AFAIK, 250W is the net energy of light arriving at the wafer after it has reflected off of many mirrors, with a very inefficient process to generate light from the tin plasma on top of that.
Weird article. The energy consumption of an EUV machine is about 1MW, that's why it's interesting to have an efficient alternative, not the actual useful power of the source.
According to Claude, that's about $1M/yr of electricity, assuming 24x7 usage.
I assume the real saving is on the cost of the machine in the first place, and again relying on my AI buddy Claude:
Let me break down the costs of both Nanoimprint Lithography (NIL) and Extreme Ultraviolet (EUV) lithography machines:
NIL Machine Cost:
Basic NIL systems: $1-3 million
Advanced NIL systems (like those from Canon/Molecular Imprints): $10-15 million
EUV Machine Cost:
Current ASML EUV systems (like the NXE:3400C): Approximately $150-200 million per unit
Latest generation ASML EUV systems (NXE:3600D): Over $300 million per unit
Installation and support infrastructure can add $30-50 million
**
So, looks like $200M+ saving going with NIL vs EUV.
The EUV light is produced by shooting a pulsed laser on tin droplets.
You already lose most of the input power in the pulsed laser. Then only a fraction of the energy of the light hitting the tin is converted to EUV light with the correct wavelength.

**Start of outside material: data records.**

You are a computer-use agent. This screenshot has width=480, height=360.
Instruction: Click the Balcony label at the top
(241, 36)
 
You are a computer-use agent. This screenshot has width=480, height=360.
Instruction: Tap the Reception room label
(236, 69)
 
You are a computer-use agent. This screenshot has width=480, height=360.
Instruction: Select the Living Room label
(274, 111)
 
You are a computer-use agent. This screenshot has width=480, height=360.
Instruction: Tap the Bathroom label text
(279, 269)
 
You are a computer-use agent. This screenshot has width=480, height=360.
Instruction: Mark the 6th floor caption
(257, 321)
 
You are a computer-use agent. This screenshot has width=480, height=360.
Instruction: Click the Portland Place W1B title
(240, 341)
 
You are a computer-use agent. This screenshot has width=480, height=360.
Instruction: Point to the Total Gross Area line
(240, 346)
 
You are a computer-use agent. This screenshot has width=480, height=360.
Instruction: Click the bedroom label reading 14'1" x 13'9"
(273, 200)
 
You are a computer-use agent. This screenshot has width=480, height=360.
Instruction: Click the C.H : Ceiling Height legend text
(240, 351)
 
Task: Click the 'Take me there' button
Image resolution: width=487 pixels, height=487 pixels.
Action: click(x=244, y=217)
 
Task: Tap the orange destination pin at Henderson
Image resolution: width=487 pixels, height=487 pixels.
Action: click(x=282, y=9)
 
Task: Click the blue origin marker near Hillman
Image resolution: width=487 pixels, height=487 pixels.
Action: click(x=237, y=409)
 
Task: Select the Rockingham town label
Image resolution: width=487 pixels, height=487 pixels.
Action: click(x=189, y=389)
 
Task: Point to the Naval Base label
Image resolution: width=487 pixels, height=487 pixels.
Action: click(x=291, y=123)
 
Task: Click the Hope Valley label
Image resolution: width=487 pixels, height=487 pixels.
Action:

Finally the EUV light has to be focused on the mask through complicated optics, which is notoriously difficult for EUV light.
I guess, there are other sources of inefficiencies, that I forgot.
I’d just like to comment on how batshit insane the technology is.
“We pulse lasers in sync with dispensing droplets of molten tin to produce light that doesn’t exist outside of stars, then we use mirrors with a sub-angstrom surface roughness to precisely direct it onto wafers.”
Not to mention the fact that this is happening, IIRC, thousands of times per second, and the tool has to take the wafer’s topography into account to focus the beam. Honestly, EUV litho makes every other technology you could describe sound like child’s play.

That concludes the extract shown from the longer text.